This wall had to be traversed for about half a mile before we could reach the saddle. The great drawback to the proceeding was that the step-cutting must fall on Graham alone. Milne, being unused to ice-work, was quite unable to cut steps on such a traverse. I pointed this out to Graham, and asked him if he thought it wise to go on under the circumstances. He said he was willing if I was; also, he hoped that farther on the ice would turn to snow, so it might not be step-cutting all the way. We agreed to start and see how we got on, and if necessary give it up later. Graham cut very large steps and I picked out hand-holes with the point of my axe in the wall above, more for something to do than for the assistance they gave us. Waiting for steps to be cut becomes trying if unduly prolonged, and I found it took me about as long to cut hand-holes as it did Graham to cut the steps. The ice was very hard, necessitating the use of the pick end of the axe always. About the middle of the traverse we came to snow, but not the kind we had hoped for. There was about eight inches to a foot of soft snow lying on hard ice—a thing that every mountaineer abominates, and one of the worst dangers to be met with in climbing. At first Graham tried clearing it away, and then cutting steps in the ice beneath; but the snow soon became too deep to make this possible, so he had simply to tread it down to a hard step and trust to luck it would hold us.
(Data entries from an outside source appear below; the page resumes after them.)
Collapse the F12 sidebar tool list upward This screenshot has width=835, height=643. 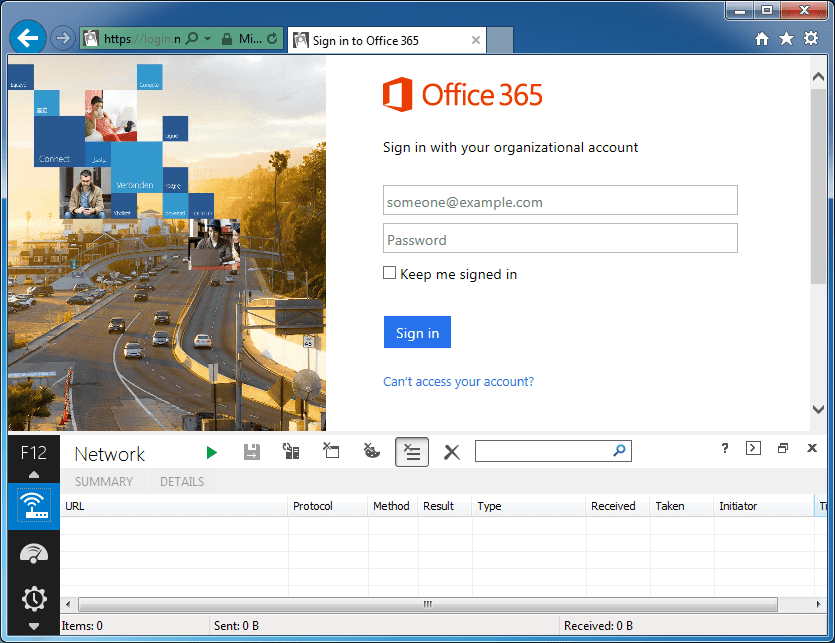[33, 476]
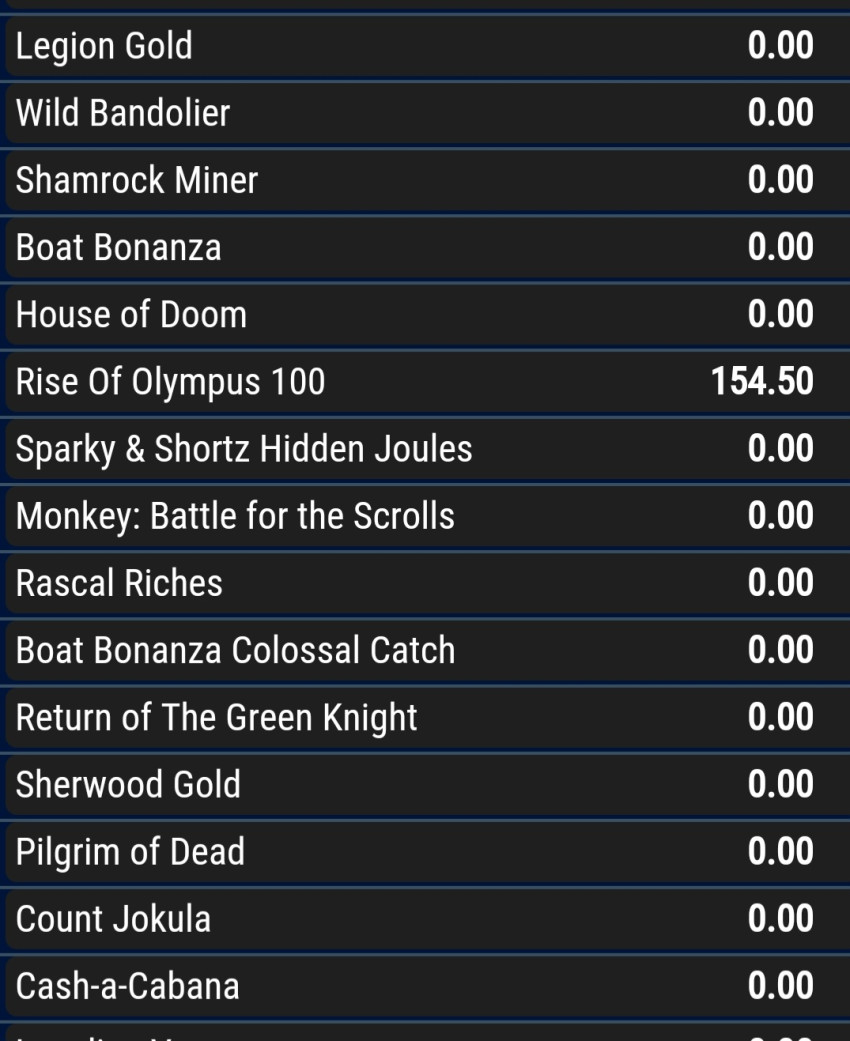Click the 0.00 amount for House of Doom
The width and height of the screenshot is (850, 1041).
coord(780,314)
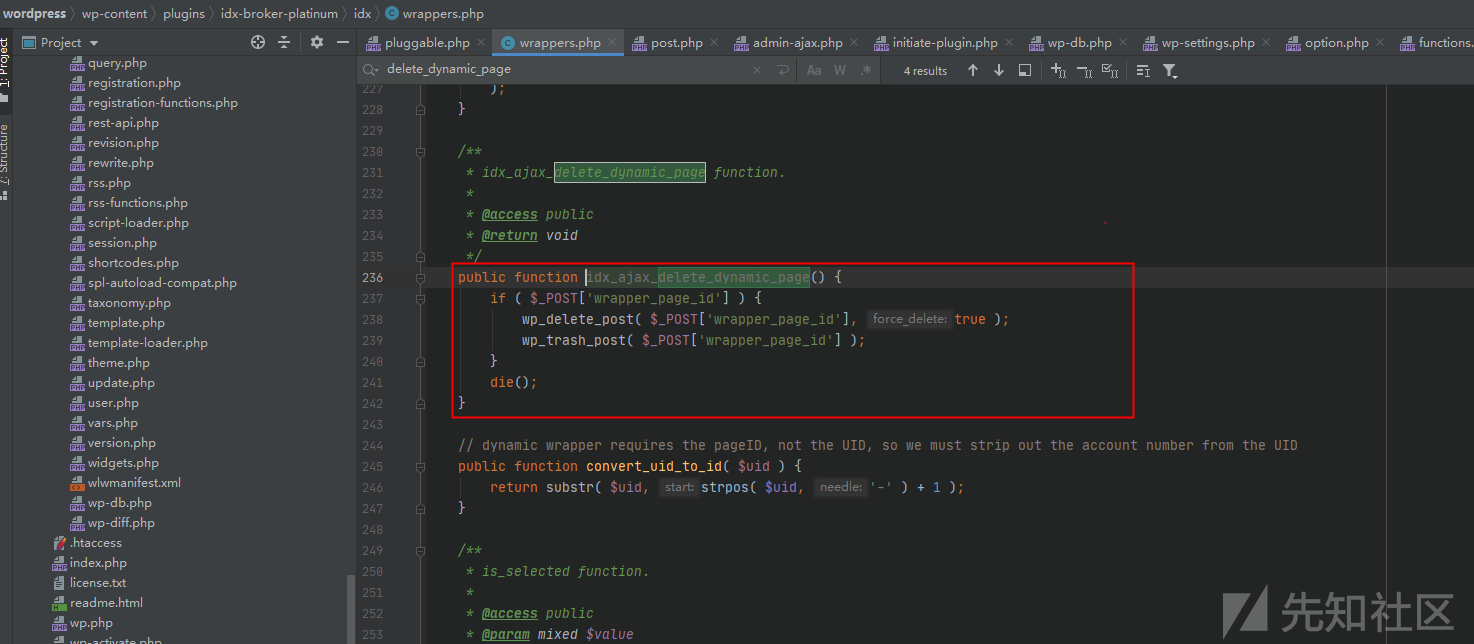This screenshot has height=644, width=1474.
Task: Click the locate-in-project-tree target icon
Action: (x=258, y=42)
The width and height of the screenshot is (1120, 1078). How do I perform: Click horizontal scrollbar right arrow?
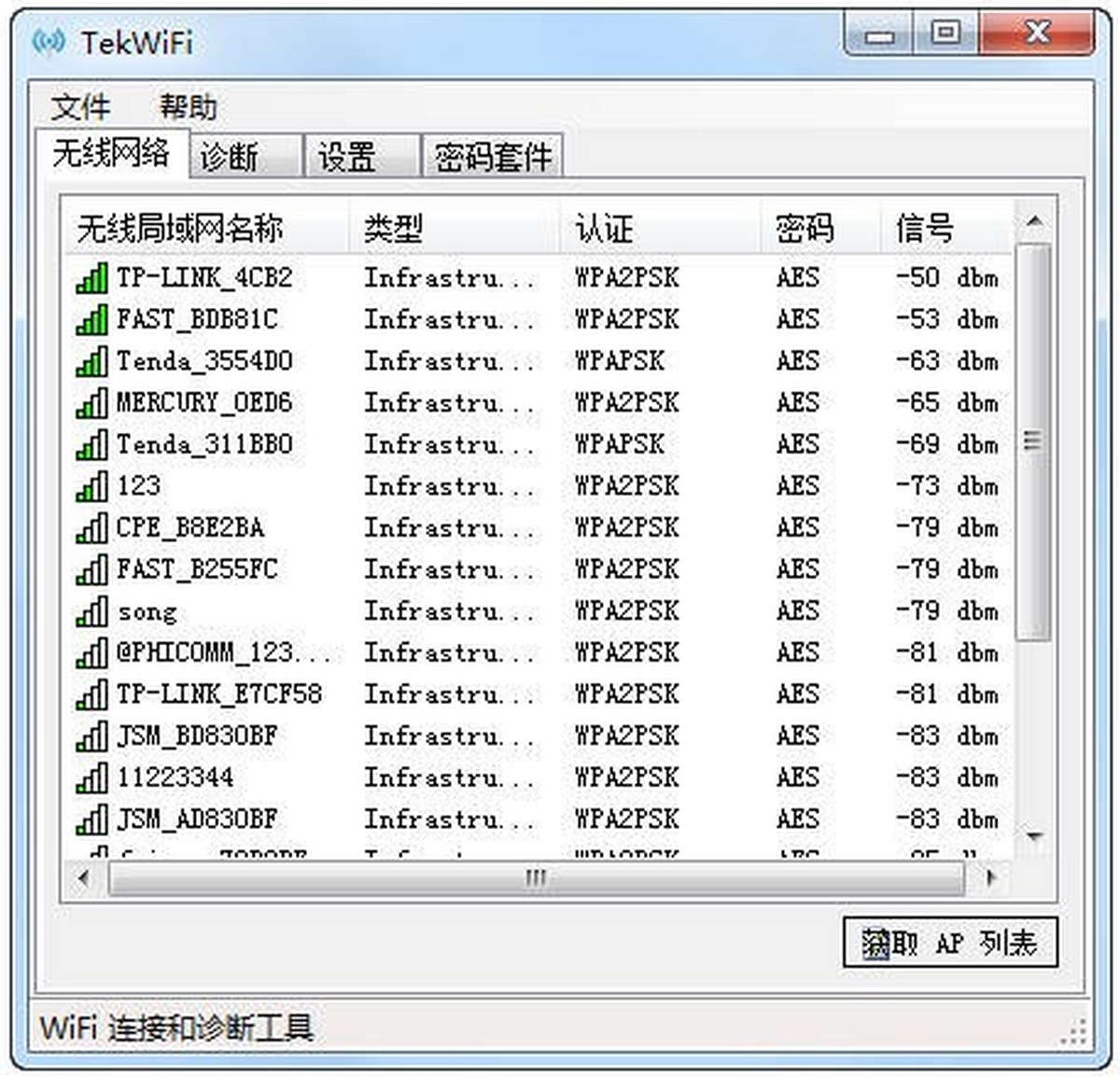tap(990, 877)
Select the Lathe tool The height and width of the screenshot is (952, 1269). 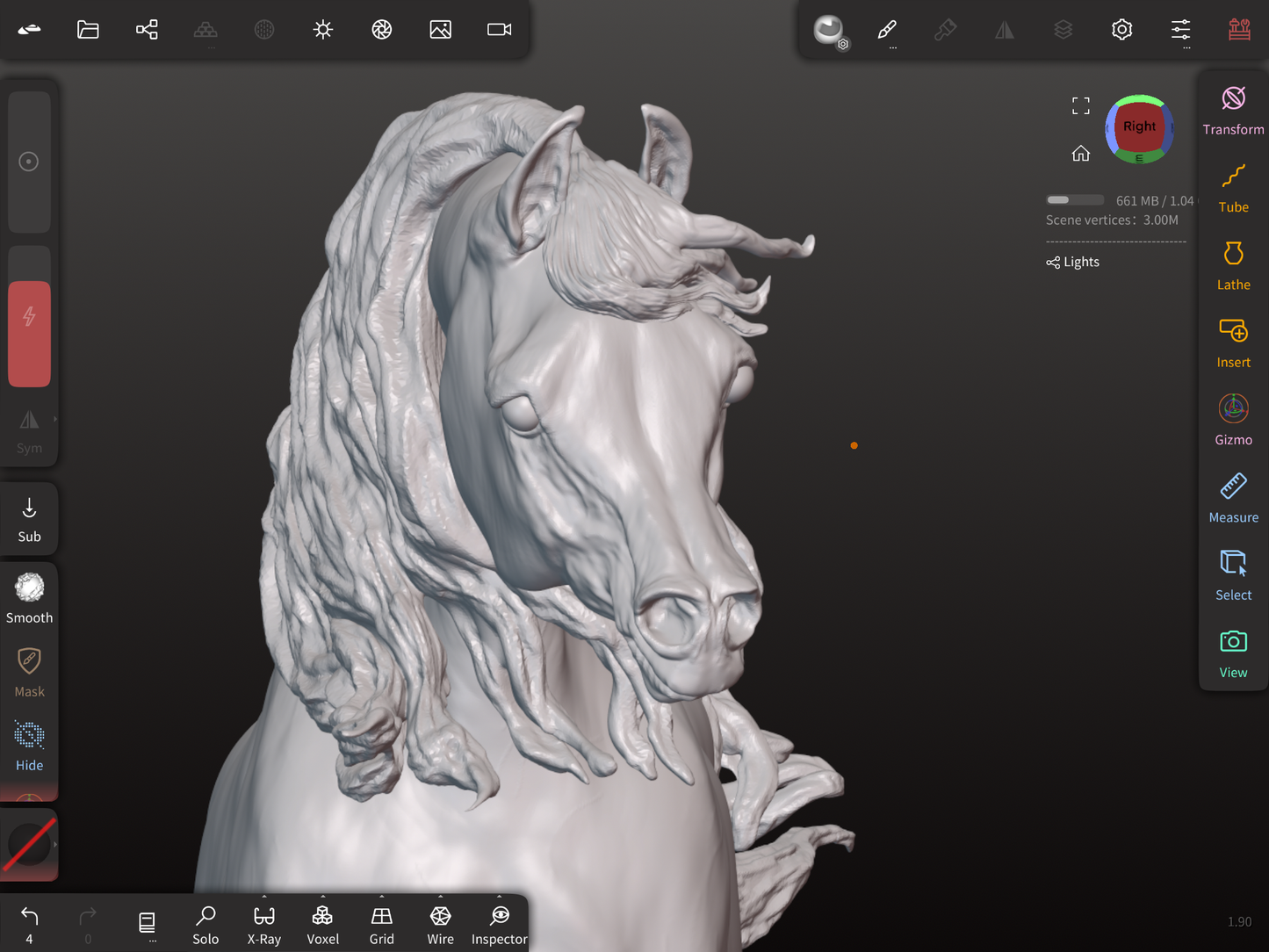point(1233,265)
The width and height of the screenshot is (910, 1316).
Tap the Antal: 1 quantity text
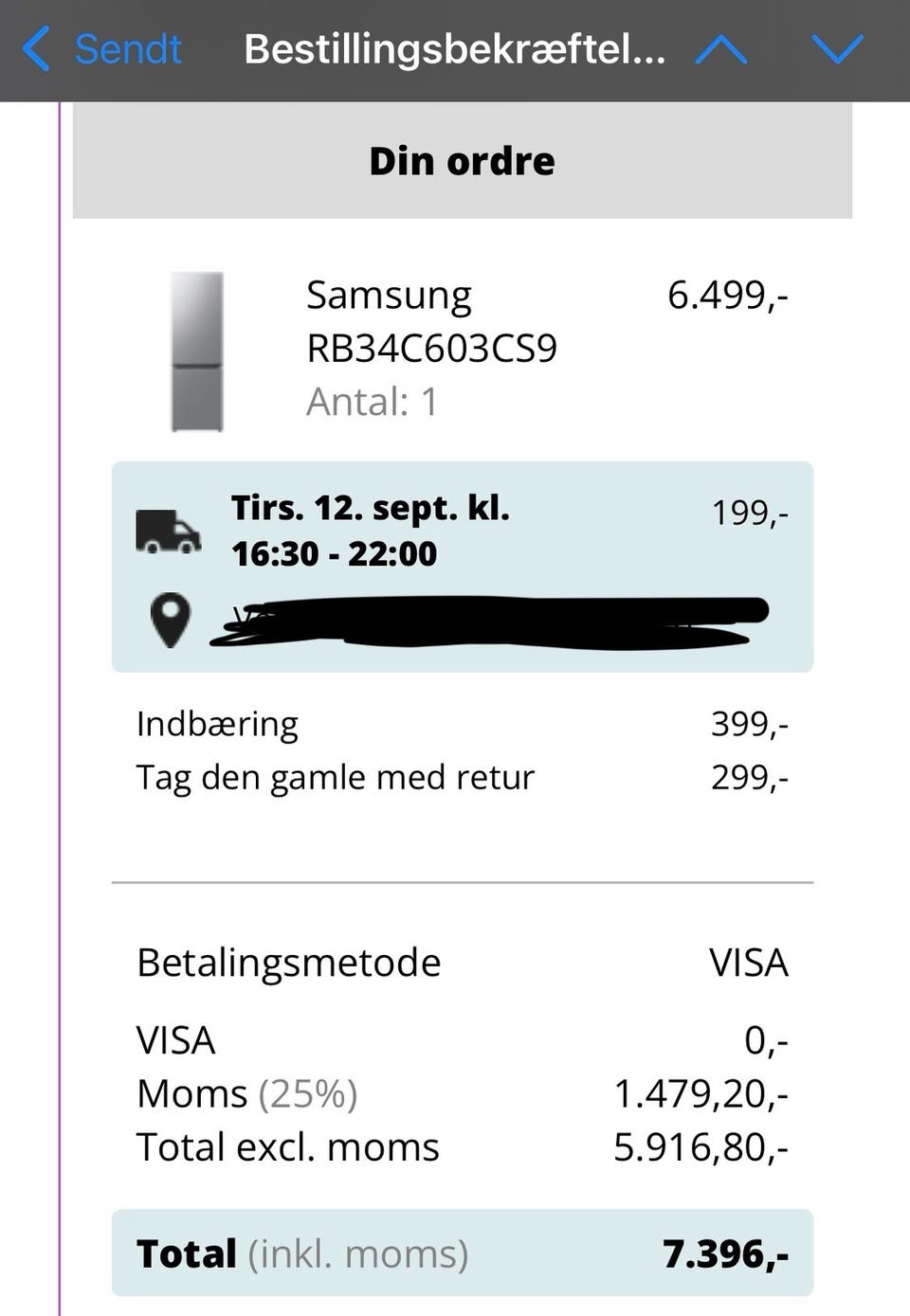372,402
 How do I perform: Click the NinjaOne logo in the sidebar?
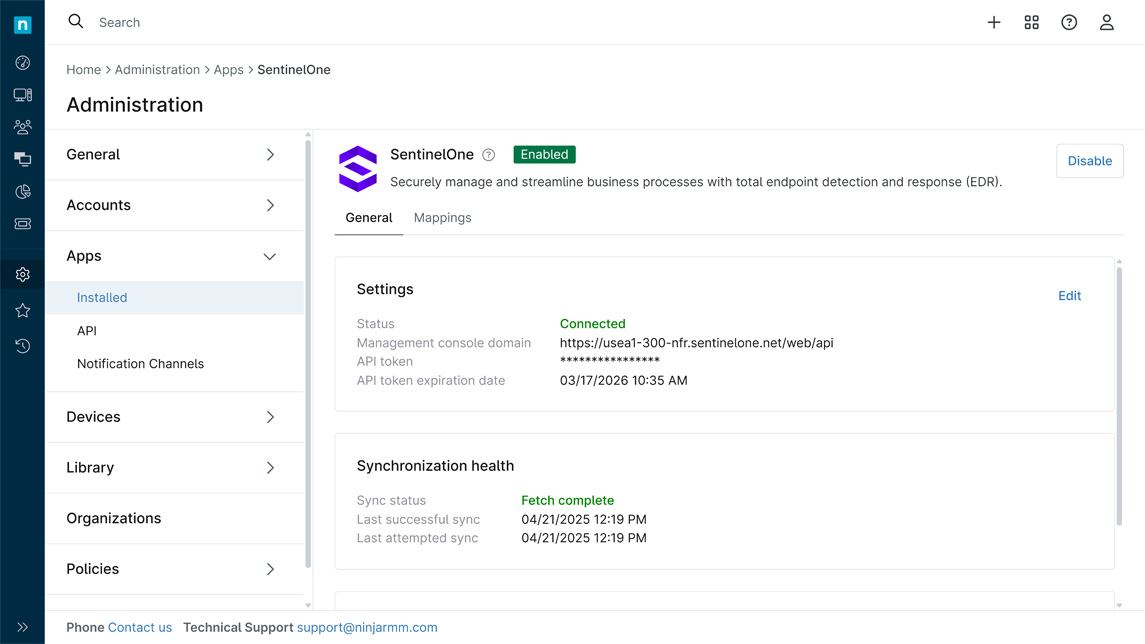22,25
I don't think I ever spent a more uncomfortable half-hour than in crossing this snow. Nothing could have saved us if the slope had slipped away. We must have gone with it, there being no possibility of hand- or axe-hold anywhere. We would have shot straight down that terrific slope, landed in the crevasse, and ended our alpine experiences for ever. Fortunately we took that slide only in my imagination.